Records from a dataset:
════

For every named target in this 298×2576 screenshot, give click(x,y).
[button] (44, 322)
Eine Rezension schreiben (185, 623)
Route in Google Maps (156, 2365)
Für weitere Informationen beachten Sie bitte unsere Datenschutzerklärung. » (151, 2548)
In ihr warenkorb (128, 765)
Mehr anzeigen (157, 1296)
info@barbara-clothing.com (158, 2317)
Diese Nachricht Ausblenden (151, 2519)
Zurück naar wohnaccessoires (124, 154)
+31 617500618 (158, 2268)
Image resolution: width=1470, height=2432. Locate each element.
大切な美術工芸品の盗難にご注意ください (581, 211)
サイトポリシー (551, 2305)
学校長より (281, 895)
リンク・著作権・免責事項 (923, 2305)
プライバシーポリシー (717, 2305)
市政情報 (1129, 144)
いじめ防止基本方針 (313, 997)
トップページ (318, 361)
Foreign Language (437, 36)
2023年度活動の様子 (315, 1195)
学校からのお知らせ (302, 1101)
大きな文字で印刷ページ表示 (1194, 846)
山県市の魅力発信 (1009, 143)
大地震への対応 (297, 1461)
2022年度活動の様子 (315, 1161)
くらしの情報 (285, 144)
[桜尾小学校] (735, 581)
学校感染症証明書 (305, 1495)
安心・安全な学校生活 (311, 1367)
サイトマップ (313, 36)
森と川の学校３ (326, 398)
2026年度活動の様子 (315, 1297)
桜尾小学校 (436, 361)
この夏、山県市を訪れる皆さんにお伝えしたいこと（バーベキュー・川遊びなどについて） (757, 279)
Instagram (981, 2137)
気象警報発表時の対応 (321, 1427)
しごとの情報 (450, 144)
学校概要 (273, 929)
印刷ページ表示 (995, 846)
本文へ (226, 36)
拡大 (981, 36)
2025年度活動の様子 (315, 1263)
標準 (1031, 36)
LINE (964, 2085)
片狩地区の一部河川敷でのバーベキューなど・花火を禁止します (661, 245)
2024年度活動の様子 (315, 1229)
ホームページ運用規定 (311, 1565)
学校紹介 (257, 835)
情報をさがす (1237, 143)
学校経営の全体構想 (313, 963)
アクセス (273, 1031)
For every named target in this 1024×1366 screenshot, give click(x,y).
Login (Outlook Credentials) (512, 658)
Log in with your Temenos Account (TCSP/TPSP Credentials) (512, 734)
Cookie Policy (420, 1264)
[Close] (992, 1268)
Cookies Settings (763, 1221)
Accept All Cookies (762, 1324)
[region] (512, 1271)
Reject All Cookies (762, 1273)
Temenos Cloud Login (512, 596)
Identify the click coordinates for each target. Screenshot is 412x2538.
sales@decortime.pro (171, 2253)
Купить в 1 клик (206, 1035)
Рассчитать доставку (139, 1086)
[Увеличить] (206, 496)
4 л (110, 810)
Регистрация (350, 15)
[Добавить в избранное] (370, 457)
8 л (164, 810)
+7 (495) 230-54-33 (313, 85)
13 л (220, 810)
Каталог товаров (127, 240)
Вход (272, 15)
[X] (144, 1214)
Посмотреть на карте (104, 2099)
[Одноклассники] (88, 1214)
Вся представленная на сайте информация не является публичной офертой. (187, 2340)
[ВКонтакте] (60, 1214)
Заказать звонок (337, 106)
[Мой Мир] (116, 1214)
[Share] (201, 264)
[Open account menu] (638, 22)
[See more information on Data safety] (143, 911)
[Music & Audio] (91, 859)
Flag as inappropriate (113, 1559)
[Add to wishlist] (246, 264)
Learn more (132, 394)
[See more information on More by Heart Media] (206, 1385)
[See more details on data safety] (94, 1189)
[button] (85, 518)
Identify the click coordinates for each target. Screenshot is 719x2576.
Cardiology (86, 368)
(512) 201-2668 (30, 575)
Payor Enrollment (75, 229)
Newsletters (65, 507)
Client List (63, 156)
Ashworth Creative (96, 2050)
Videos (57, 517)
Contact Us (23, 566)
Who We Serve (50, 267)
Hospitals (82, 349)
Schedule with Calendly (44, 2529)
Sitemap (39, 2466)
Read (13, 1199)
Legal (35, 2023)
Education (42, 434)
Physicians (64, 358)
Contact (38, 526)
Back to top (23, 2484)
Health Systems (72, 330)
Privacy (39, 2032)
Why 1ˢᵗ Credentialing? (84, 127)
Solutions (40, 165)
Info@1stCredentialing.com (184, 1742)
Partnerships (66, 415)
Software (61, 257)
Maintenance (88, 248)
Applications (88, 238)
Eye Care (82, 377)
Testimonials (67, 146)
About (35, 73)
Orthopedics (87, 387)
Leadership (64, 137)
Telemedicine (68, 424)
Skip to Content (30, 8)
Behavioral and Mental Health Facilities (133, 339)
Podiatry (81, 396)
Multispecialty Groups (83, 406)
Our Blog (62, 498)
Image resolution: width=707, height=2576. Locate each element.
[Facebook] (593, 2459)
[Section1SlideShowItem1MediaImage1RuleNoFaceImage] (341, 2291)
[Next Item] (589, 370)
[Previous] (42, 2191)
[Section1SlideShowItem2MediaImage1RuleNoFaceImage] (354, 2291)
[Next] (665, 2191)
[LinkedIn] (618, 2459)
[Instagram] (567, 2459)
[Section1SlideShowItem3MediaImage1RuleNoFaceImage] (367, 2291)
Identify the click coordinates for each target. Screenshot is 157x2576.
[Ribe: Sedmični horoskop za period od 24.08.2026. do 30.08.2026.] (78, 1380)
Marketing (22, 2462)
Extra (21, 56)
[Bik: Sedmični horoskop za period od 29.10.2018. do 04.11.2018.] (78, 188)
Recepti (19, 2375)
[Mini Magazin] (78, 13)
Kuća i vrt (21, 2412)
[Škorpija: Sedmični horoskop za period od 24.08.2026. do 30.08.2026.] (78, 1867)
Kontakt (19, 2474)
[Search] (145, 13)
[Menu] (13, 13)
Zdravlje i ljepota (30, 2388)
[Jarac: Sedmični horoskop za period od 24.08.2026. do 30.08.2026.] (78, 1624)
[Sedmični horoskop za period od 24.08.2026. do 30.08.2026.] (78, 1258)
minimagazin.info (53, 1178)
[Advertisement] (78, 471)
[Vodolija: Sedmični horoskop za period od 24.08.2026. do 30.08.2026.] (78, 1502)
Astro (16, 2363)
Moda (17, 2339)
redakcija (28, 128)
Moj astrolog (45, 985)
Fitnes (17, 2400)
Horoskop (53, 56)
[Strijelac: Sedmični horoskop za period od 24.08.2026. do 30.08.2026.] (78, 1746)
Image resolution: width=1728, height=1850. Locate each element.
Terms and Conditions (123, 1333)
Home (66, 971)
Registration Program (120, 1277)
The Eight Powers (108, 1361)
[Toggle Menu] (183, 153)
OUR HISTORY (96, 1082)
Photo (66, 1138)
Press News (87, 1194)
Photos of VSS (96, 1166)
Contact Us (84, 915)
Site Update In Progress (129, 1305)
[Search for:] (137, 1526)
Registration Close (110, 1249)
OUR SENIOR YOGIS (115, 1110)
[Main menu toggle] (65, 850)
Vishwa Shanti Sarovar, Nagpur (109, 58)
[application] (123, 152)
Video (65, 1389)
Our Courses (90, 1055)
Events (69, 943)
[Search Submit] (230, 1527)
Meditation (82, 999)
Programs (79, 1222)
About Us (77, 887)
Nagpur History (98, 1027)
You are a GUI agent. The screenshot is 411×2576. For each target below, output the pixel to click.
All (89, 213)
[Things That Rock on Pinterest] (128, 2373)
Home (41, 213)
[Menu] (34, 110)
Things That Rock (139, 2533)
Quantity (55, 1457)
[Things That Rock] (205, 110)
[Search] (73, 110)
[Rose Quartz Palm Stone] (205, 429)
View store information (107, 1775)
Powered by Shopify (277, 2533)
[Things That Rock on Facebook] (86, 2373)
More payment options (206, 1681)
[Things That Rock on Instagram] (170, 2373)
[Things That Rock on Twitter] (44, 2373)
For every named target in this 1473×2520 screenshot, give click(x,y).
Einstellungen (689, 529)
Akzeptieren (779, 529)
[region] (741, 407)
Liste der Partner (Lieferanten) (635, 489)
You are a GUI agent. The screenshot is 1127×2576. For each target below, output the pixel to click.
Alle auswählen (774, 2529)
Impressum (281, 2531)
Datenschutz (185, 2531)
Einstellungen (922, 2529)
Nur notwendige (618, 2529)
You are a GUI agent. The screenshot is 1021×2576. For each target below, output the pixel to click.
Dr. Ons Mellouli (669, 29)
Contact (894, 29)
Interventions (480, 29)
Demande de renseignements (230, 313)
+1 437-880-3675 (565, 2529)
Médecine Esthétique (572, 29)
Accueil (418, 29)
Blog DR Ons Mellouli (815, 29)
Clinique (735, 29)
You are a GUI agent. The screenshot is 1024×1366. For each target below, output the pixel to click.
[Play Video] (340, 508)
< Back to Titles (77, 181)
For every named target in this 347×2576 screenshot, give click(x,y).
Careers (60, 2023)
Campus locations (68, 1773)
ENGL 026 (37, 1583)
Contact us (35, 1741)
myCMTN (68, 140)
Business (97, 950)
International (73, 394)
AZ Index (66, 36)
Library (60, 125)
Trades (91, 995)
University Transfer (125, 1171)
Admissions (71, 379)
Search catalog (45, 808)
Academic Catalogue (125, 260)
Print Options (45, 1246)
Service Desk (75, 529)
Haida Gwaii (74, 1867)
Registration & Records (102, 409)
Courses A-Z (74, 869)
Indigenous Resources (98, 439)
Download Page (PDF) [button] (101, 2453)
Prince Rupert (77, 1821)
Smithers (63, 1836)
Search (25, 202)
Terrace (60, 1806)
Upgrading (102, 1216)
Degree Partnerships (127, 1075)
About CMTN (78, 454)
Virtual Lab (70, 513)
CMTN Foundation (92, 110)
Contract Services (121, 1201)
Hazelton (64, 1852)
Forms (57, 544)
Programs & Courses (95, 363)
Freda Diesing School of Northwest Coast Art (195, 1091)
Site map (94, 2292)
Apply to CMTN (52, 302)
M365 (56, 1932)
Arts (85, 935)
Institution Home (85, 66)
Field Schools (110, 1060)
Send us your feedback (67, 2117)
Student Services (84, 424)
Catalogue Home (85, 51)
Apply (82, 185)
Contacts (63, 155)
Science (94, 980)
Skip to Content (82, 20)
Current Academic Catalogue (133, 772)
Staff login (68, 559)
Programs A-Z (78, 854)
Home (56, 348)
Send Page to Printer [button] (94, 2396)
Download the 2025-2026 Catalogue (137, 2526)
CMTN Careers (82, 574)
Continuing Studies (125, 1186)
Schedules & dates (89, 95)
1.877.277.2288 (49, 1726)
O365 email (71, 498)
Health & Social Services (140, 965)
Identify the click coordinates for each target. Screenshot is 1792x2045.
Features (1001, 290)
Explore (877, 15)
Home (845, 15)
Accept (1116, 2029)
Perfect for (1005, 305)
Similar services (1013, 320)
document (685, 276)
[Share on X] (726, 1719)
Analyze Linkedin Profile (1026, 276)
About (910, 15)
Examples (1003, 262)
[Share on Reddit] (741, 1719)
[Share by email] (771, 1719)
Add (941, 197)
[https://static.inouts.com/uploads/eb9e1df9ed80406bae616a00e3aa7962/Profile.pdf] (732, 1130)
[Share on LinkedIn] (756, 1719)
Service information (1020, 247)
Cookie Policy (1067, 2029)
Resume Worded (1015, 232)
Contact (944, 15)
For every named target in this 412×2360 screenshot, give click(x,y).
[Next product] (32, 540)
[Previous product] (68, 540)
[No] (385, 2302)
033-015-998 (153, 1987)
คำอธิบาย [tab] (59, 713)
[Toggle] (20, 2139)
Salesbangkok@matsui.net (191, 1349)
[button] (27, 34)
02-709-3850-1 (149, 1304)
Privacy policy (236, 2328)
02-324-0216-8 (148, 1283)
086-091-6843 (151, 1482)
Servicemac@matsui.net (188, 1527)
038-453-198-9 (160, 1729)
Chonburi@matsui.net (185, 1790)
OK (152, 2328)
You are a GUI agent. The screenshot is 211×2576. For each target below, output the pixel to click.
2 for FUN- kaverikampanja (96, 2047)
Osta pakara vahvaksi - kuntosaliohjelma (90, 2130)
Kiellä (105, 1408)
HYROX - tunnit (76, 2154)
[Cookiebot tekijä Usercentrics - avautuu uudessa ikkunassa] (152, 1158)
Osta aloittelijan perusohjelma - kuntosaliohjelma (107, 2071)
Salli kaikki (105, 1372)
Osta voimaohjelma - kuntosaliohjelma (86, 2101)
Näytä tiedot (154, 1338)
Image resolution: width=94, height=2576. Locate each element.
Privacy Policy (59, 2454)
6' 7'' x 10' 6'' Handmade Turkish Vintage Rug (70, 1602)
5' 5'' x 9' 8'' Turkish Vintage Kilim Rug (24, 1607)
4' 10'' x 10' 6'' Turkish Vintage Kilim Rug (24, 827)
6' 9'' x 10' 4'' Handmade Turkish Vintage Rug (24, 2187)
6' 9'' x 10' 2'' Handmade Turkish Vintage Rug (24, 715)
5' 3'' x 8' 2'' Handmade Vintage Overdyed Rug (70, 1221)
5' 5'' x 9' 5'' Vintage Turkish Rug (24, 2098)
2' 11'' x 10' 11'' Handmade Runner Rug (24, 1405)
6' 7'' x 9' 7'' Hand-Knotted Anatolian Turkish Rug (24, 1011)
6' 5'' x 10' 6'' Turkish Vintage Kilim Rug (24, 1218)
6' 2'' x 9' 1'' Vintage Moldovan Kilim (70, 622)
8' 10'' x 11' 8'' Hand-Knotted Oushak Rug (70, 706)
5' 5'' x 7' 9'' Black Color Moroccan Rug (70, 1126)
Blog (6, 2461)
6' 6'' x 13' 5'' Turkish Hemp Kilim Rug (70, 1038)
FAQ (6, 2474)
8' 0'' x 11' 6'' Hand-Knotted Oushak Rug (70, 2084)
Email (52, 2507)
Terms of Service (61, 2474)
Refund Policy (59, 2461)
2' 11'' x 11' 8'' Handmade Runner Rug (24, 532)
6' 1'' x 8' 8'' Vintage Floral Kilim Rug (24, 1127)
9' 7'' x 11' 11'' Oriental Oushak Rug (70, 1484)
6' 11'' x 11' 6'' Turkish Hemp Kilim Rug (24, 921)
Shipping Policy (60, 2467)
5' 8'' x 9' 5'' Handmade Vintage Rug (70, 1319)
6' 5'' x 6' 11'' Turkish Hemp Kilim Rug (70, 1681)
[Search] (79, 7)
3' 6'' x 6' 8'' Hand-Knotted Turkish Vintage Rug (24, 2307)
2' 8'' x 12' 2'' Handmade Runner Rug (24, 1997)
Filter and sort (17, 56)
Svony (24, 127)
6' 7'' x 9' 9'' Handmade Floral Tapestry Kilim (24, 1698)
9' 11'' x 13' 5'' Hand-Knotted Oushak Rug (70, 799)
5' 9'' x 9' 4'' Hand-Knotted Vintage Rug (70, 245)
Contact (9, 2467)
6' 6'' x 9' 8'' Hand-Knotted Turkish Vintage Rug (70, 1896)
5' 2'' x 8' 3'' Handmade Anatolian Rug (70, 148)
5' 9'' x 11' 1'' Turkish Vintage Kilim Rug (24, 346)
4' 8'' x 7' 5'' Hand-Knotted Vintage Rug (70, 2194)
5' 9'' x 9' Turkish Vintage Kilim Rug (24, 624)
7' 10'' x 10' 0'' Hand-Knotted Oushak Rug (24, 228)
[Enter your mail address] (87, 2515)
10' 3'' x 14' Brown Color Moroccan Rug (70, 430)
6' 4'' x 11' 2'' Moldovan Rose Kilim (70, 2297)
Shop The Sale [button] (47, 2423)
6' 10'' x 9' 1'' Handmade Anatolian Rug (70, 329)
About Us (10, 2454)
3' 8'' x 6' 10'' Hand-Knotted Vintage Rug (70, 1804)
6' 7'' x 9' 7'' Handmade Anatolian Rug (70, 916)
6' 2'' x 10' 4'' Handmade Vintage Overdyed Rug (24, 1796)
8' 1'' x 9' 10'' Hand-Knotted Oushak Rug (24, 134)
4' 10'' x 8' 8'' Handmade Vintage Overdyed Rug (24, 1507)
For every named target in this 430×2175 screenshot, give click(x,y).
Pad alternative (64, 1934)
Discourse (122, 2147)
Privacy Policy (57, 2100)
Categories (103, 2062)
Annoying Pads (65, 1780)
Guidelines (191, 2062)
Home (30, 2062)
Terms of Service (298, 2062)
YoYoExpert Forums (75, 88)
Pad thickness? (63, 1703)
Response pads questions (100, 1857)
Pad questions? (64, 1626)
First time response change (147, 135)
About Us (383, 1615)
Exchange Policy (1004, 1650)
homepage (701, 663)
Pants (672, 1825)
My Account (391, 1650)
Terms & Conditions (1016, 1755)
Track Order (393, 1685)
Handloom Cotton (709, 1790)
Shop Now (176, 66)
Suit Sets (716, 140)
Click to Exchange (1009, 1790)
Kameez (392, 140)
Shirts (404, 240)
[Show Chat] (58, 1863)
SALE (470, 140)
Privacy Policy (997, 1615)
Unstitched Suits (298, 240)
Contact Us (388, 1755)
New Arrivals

════

WHAT IS EXPECTED: Every line above with the word "Oushak" belongs in the answer, copied as written.

COMPLETED TASK:
8' 10'' x 11' 8'' Hand-Knotted Oushak Rug (70, 706)
8' 0'' x 11' 6'' Hand-Knotted Oushak Rug (70, 2084)
9' 7'' x 11' 11'' Oriental Oushak Rug (70, 1484)
9' 11'' x 13' 5'' Hand-Knotted Oushak Rug (70, 799)
7' 10'' x 10' 0'' Hand-Knotted Oushak Rug (24, 228)
8' 1'' x 9' 10'' Hand-Knotted Oushak Rug (24, 134)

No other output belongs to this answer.